Filter the listing below, copying every line in which the word "Become" appears.

────

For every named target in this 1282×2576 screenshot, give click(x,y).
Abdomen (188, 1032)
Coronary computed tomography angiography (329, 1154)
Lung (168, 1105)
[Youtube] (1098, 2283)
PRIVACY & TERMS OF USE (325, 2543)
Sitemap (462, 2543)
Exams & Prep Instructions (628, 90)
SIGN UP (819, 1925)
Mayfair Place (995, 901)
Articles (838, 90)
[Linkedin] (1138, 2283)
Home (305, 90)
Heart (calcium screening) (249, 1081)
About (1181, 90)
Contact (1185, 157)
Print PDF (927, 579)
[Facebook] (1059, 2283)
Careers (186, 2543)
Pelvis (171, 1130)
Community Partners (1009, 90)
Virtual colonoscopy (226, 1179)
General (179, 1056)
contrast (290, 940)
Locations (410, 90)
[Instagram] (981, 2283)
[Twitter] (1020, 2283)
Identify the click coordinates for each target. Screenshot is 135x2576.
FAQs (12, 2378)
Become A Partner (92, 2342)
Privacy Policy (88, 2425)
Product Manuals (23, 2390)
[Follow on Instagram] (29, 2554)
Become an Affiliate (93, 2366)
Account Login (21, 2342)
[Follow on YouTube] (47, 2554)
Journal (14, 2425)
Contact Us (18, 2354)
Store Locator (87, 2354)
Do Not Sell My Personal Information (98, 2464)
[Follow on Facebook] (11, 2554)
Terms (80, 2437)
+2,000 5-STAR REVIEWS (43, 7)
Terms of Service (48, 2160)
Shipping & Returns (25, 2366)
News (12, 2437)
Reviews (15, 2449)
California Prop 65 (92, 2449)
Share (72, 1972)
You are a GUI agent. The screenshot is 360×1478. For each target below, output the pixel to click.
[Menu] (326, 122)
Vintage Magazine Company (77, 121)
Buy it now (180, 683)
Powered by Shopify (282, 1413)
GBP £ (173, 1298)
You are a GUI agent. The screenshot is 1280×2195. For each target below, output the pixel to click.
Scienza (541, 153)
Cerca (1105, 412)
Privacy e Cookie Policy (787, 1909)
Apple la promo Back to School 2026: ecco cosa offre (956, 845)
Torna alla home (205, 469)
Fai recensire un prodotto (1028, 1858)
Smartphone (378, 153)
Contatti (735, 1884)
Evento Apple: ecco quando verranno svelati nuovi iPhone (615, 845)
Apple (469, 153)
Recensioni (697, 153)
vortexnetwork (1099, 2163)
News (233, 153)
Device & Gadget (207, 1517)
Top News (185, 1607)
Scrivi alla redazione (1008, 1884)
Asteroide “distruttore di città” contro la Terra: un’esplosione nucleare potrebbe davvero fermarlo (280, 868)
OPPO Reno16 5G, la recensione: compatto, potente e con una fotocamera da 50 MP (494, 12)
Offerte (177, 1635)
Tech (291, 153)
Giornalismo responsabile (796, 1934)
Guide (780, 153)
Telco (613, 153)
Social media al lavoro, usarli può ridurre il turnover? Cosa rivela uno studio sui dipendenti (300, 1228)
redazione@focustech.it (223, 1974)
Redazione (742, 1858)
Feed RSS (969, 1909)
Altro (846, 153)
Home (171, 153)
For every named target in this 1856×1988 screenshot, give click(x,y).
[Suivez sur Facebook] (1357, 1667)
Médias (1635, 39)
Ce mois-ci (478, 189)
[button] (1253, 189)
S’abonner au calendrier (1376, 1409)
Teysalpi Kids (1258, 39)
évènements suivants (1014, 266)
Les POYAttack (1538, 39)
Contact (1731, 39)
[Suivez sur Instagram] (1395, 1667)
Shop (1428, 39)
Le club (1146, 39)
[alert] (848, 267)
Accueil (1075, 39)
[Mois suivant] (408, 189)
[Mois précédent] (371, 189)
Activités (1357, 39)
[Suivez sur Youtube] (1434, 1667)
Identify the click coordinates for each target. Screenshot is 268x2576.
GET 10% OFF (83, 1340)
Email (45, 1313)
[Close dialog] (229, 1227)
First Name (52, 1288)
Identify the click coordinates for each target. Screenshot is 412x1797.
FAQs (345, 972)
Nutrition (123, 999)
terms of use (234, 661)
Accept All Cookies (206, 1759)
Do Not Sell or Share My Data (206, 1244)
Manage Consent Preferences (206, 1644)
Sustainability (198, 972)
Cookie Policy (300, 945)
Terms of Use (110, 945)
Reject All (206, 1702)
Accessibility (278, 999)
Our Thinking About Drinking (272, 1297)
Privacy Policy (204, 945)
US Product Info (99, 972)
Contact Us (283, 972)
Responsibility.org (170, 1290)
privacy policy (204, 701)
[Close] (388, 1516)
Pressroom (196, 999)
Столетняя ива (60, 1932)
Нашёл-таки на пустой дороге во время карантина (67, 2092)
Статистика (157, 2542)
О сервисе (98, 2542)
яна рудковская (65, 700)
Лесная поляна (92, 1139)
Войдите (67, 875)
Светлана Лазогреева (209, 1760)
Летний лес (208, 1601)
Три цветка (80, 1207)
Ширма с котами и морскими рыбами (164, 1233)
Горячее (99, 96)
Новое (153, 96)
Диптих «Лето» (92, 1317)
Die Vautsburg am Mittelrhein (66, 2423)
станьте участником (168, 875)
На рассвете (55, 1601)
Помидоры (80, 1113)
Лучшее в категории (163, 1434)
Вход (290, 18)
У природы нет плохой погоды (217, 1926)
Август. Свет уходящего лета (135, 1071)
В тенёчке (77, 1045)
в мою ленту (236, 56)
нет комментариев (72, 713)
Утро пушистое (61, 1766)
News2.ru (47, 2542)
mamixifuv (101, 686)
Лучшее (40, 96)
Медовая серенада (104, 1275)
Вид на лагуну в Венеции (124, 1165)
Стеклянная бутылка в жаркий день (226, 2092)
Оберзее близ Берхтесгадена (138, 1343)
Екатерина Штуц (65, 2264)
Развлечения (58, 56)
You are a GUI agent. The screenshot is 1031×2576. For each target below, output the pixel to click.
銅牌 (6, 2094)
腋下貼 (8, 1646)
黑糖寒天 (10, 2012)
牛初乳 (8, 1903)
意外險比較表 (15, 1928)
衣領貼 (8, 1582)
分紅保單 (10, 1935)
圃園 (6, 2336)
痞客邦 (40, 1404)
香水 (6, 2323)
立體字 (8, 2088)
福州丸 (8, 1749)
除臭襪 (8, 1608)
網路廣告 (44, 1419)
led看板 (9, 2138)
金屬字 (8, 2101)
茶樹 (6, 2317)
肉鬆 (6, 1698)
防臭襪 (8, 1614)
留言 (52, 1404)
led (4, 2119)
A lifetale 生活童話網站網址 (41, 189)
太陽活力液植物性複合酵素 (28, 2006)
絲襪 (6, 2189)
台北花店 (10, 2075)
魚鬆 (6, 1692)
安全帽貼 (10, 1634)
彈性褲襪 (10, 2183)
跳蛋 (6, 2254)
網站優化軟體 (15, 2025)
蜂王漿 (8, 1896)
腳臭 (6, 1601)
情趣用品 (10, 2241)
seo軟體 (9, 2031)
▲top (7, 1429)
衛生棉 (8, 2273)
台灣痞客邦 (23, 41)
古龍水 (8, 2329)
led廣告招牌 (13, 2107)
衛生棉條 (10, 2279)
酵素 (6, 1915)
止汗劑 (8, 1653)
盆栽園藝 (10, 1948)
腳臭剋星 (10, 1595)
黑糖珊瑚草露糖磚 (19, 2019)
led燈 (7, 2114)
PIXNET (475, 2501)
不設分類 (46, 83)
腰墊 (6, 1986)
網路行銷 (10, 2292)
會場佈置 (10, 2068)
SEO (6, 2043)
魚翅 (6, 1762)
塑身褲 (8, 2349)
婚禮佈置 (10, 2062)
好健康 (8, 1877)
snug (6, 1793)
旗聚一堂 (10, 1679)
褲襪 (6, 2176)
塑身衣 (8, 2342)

────

#### Response to the task:
Become A Partner (92, 2342)
Become an Affiliate (93, 2366)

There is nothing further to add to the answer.